Incline Village EventsAwaiting you in Incline Village
Incline Village’s Main Street is Nevada 28, accessible via US 50 at Spooner Summit, Nevada 431 from US 395 south of Reno, or via California 267 and 28 from Truckee, Brockway and Crystal Bay.
Come from the south and you’ll encounter one gem after another, starting just a few miles along at Spooner Lake, part of Lake Tahoe State Park with 50 miles of hiking, equestrian and mountain biking trails here; the 2-mile trail around the lake is an easy stroll with many small pleasures along the way. Cost is $10 in summer, $7 in other seasons.
Continuing north on Nevada 28 You will pass the entrance to Thunderbird Lodge, the estate of George Whittell whose eccentricities were financed by enormous wealth. Beautifully restored and maintained, it is available for tours which descend through a 600-foot tunnel to the boat house where the $5.1 million yacht Thunderbird is secured. One of the rooms along its length was his pet lion’s kennel, poker games were conducted in another. you can arrange the tour at Sand Harbor or at the Visitors Center farther into town.
As you approach Sand Harbor you’re passing above Clemens’ Cove. Mark Twain wrote in “Roughing It” about making a timber claim here in 1861, which involved building a brush lean-to and setting the forest on fire.
Sand Harbor State Park (8 am to one hour past sunset, 365 days a year. Drive in: $7 winter, $12/summer. Bike in: $2 Walk in $1) is almost magically beautiful. There is a Visitor Center, a bar & grill with a shaded deck, a boat launch, a couple of short scenic hikes, and you can rent kayaks and paddleboards. In winter the parking lots are kept clear of snow and you can take an unforgettable sleigh ride into the wintry woods. Do this.
The new East Shore Trail is being built from Lakeshore Drive in Incline Village to Sand Harbor, part of a planned 10-foot wide Lake Tahoe Bikeway that will go all around the Lake.
Further on are the hallowed grounds of the Ponderosa Ranch, fabled home of the Cartwright Family in the hugely popular television series “Bonanza“, now turned to other uses.

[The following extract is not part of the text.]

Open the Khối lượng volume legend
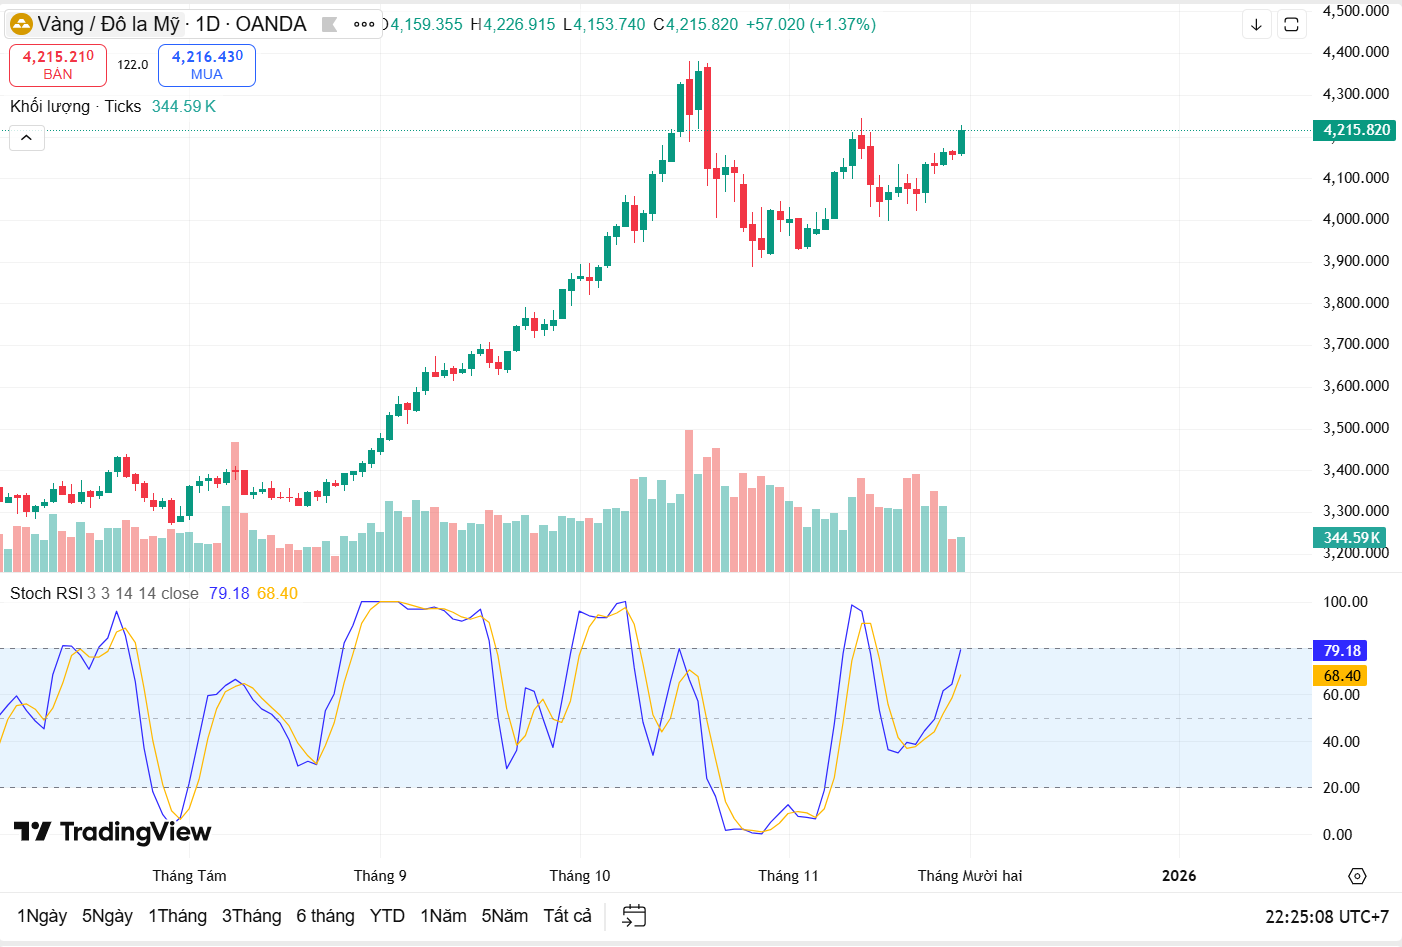The height and width of the screenshot is (947, 1402). (x=50, y=107)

If ever a town needed a Visitor Center, it’s this one, and happily enough it has one at the eastern edge of town, dispensing detailed information to out-of-towners about all the ways to enjoy the lake: hiking and biking trails from the Flume Trail to the Ale Trail; the food, three dozen dining choices when you include Crystal Bay three miles farther along; the drink from the elegant Lone Eagle Grille on the water to the beer-shrine The Alibi in the industrial district to the comfortable Crosby’s in Christmas Tree Village; the nightlife — casinos at the Hyatt and at three more in Crystal Bay; and the lodging, the splendid Hyatt and in Crystal Bay both the Biltmore and the 9-room Border House.
Every other other settlement in Nevada formed itself around some natural activity center — a railroad depot, a mine, a ford of the river, a crossroads. After one false start in the 1880s, Incline Village formed around a golf course.

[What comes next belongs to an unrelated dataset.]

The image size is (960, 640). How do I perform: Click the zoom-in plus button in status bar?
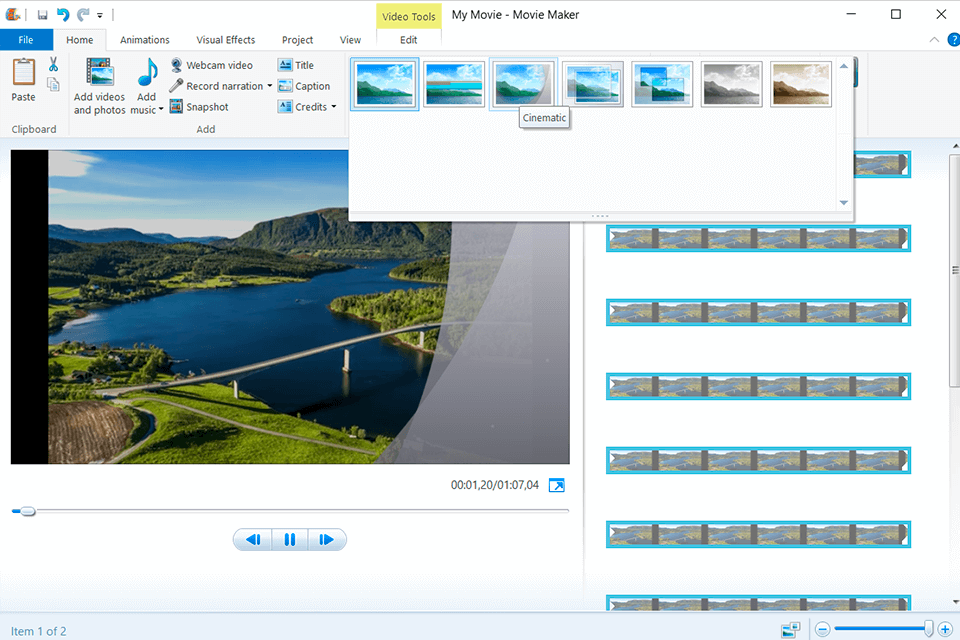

The false start came when the Sierra Nevada Wood & Lumber Company built a sawmill at Sand Harbor in 1878. From there the company built a narrow-gauge railway to haul the cut lumber and cordwood to the foot of “The Great Incline”. This was a minor miracle of engineering the company built to haul the wood to the top of the mountain, a double-track of narrow-gauge rails with cross ties on a solid log bed. As four loaded cars were being hauled up on the endless cable by the steam engine at the top, four empties were let down the other pair of rails. Near the top of the Incline the rise was 8 feet in every 12, a 67 percent grade; the 8,000-foot cable weighed 7 tons.
At the top the logs went into a V-flume that carried them rapidly through the Virginia City Water Company’s 4,000 foot tunnel and on down the steep east slope to Lakeview north of Carson City. There it was loaded onto flatcars of the V&T and hauled to the Comstock.

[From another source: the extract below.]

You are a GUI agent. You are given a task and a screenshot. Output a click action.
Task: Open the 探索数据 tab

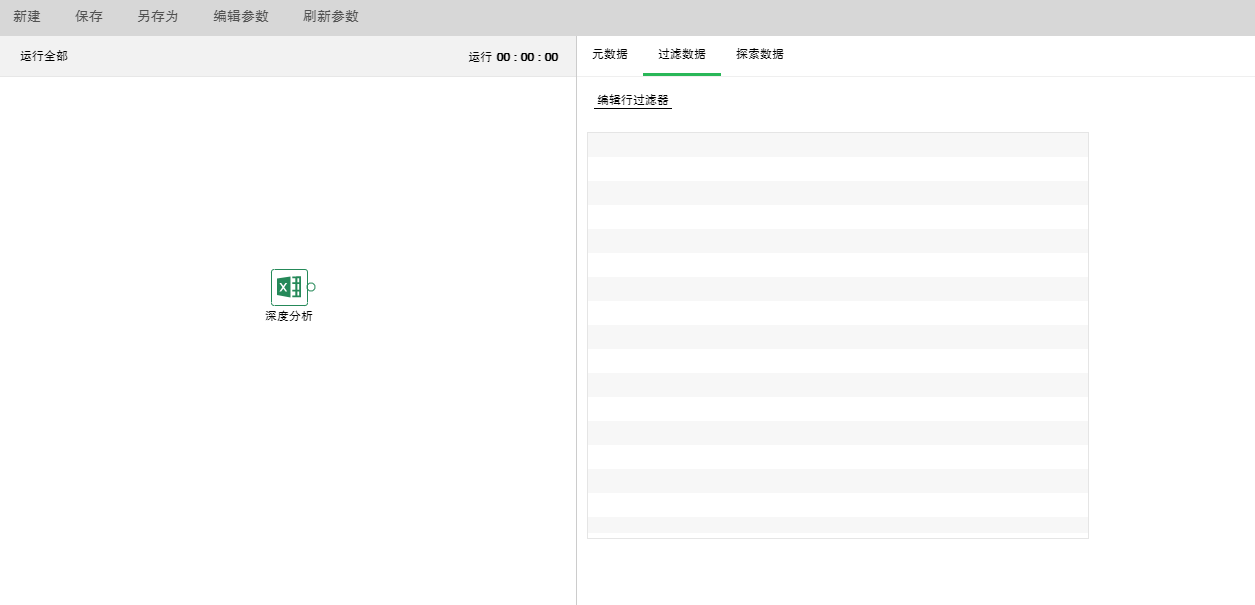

The company ceased operations in 1895, and everyone left with what they could carry and abandoned the rest.
In 1960 there were only four houses where Incline Village is now, and the place didn’t have a name any more. Then the Crystal Bay Development Company began to cut roads and develop beaches, a ski area and a Robert Trent Jones golf course which became famous. Some of the people who came to play golf fell under Tahoe’s spell, so that much of the early residential development was strips of second homes not far from the fairways.